Microsoft Fixes Email Delivery Block, But User Action Is Needed

Microsoft says it has corrected a problem that reportedly was blocking email delivery on Saturday. However, users have to take actions to correct the issue.  

“We have addressed the issue causing messages to be stuck in transport queues of on-premises Exchange Server 2016 and Exchange Server 2019,” Microsoft says in a blog post. “The problem relates to a date check failure with the change of the new year and it not a failure of the AV engine itself.” 

Microsoft continues: “This is not an issue with malware scanning or the malware engine, and it is not a security-related issue. The version checking performed against the signature file is causing the malware engine to crash, resulting in messages being stuck in transport queues.”

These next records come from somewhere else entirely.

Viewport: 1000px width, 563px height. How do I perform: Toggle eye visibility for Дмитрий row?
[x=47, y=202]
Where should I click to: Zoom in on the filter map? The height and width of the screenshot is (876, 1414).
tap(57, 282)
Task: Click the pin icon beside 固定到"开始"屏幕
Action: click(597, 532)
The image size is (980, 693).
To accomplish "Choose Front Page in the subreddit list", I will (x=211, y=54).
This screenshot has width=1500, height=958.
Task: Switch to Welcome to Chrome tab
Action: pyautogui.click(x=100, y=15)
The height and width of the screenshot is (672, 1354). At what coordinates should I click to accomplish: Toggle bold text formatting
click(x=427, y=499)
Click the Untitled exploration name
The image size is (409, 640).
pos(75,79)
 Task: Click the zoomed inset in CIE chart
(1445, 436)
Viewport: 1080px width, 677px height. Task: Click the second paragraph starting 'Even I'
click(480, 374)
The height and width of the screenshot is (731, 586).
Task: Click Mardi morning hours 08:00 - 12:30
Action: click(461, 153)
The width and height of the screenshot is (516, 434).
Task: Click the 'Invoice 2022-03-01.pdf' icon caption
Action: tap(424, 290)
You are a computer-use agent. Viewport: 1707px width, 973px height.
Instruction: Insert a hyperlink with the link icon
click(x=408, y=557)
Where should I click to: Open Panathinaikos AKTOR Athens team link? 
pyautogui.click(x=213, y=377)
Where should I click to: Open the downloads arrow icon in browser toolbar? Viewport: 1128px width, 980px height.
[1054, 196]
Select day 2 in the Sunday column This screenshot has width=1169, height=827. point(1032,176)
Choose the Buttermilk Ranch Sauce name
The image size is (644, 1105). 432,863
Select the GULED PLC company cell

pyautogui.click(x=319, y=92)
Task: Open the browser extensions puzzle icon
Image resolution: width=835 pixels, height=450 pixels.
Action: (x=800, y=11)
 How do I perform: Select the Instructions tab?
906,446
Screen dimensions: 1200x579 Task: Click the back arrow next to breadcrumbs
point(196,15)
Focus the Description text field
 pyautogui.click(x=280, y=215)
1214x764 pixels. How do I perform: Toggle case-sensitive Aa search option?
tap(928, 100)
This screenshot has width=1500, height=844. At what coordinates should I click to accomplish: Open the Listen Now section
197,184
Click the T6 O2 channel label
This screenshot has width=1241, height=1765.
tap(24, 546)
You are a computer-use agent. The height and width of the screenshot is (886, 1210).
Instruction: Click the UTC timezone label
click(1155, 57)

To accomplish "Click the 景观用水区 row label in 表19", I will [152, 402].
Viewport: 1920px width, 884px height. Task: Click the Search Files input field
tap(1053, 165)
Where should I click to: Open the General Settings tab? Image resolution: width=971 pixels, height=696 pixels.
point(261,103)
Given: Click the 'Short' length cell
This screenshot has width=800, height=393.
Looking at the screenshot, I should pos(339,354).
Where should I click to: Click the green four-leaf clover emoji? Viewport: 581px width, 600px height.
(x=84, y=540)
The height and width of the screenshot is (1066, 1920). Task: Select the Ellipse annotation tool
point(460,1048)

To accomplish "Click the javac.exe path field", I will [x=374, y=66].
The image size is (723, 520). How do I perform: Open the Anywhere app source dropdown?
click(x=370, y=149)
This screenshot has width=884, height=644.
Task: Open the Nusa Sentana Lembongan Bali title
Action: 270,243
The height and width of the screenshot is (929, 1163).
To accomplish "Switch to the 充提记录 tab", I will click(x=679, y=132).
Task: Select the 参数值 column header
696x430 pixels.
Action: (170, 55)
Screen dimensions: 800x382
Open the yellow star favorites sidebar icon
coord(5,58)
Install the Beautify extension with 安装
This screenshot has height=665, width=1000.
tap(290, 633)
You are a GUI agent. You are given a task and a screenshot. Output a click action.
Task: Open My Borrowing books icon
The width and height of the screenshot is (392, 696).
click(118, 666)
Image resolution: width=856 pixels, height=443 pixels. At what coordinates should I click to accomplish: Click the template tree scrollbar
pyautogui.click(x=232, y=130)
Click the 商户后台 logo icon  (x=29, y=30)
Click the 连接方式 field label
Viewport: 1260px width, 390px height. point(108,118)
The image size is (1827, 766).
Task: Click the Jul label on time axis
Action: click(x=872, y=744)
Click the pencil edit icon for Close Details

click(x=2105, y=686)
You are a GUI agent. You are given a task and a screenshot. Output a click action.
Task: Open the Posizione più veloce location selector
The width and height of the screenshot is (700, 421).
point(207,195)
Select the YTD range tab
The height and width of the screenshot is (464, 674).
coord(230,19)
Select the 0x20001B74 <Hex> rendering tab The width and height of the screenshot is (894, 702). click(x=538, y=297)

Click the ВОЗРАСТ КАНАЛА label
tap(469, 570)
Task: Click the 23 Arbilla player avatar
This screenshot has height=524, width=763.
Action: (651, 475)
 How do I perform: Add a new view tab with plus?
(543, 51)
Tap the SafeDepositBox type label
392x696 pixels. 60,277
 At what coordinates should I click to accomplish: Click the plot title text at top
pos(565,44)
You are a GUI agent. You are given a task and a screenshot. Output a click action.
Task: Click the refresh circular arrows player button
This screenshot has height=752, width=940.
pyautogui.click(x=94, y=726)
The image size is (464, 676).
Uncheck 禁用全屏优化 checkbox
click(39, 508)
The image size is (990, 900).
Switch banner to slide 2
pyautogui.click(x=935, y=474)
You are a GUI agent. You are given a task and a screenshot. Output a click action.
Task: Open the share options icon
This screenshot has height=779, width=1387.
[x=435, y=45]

“Implementation of the solution requires customer actions, and it will take some time to make the necessary changes, download the updated files, and clear the transport queues,” Microsoft states. 

The company adds: “Depending on the size of your organization, the script might take some time to run; please be patient.”

Bleeping Computer reports that, “starting with Exchange Server 2013, Microsoft enabled the FIP-FS anti-spam and anti-malware scanning engine by default to protect users from malicious email.

The report says that according to reports from Microsoft Exchange admins worldwide, “a bug in the FIP-FS engine is blocking email delivery with on-premise servers starting at midnight on January 1st, 2022.”